Screen Text: How does the vestibular system affect motion sickness?

SL: We know that motion sickness is caused when what your vestibular system is telling your brain is different than what your visual system is telling your brain. We do not know exactly how that works. And we don’t even know why we would have motion sickness. There are some “just so” stories. We do know that the midline of the vestibular cerebellum is important for motion sickness.

But I guess I would point out that I get motion sickness when I am on a boat. And when you are on a boat and you are in the waves, and you are rolling back and forth very slowly, that seems to be the kind of stimulus that when it doesn’t match with what you are seeing, creates the sensation of motion sickness and nausea. And you think about our astronauts, it was not widely publicized, but our astronauts were motion sick for at least the first three to five days that they were in orbit because without gravity, the system that senses where gravity is and your head position in space no longer functions.
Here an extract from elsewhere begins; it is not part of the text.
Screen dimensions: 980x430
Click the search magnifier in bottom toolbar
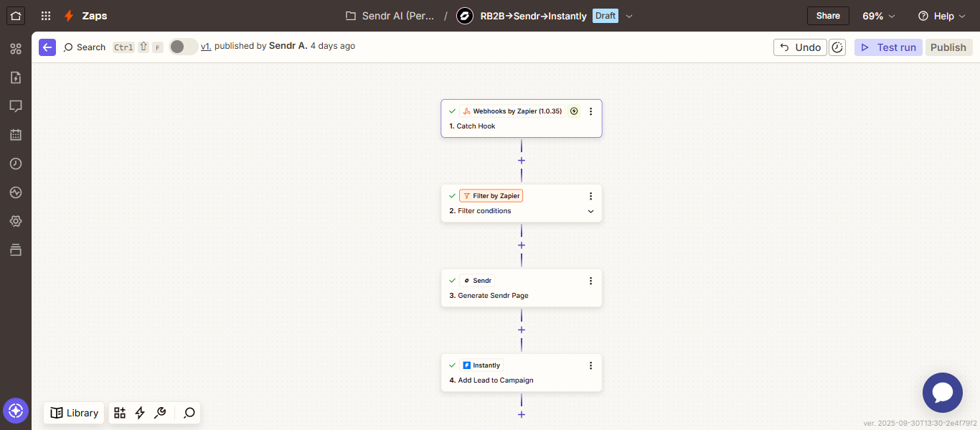[x=189, y=413]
And so, they had completely lost the part of the vestibular input that tells them whether they are tilting their head or whether that is down, or that is down. And so there is a complete loss of the matching of what they are seeing and what they are feeling from their vestibular system. They were really quite miserable.

Screen Text: Is the vestibular system responsible for vertigo too?
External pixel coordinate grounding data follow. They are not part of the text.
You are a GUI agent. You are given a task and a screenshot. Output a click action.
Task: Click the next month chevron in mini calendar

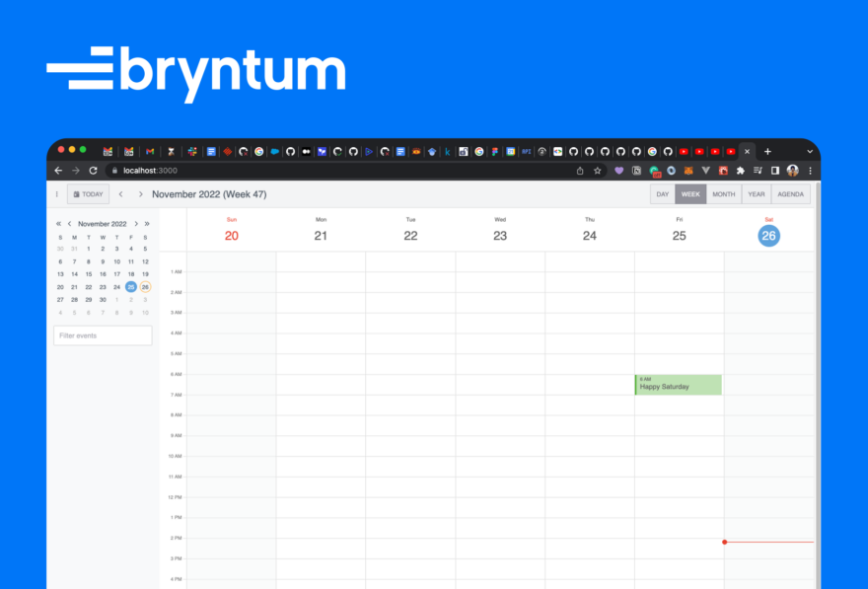click(x=136, y=224)
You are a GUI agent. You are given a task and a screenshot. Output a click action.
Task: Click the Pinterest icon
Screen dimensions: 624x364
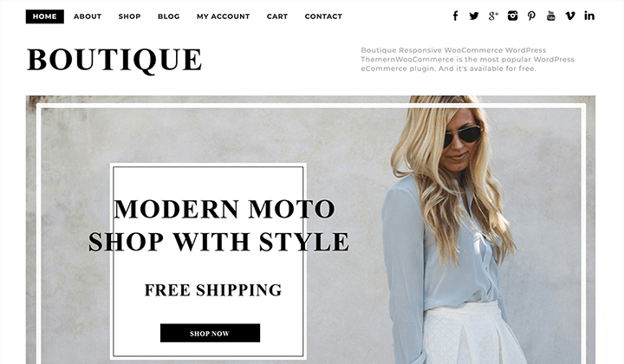(x=531, y=16)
SL: Vertigo is when your vesicular system is giving you a wrong signal. And so, it is telling you that you are moving when you are not. And so, you might get the sensation that you are just turning around in a circle. Or you might get the sensation that you are falling this way, and that comes from a part of the vestibular system being broken.

Screen Text: What is the vestibulo-ocular reflex?
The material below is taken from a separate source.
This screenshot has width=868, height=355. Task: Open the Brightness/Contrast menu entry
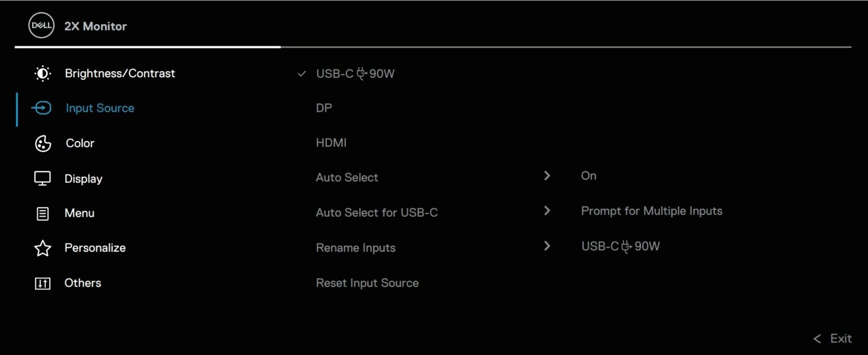click(x=120, y=73)
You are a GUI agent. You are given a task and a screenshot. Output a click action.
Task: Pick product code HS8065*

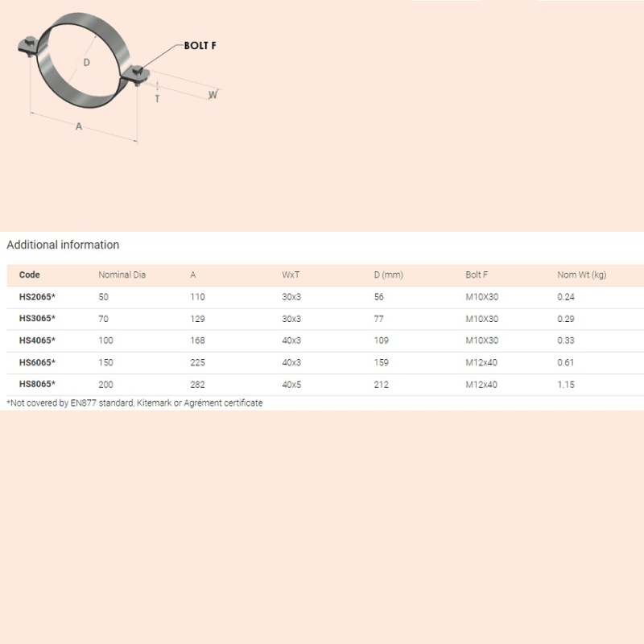[x=37, y=385]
SL: It is an incredibly simple reflex behavior that is really important to us and many animals. So, the job of the visual system is to process images so that you can see what is happening. And if images slip or move a little bit and the eye doesn’t move to track them, then they slip across the retina and we are not capable of processing them with nearly the same acuity. And so, the vestibulo-ocular reflex is a reflex that uses our head turns to guide our eye movements. And if I turn my head back and forth like this, my eyes keep looking directly at you. And that would happen if I closed my eyes or in the dark. That is the vestibulo-ocular reflex making sure that my eyes remain sort of gyroscopically stabilized so that even when I move my head around, the place I’m looking is nice and stable. And so, the images that are coming from the external world don’t slip across my retina and I have good vision.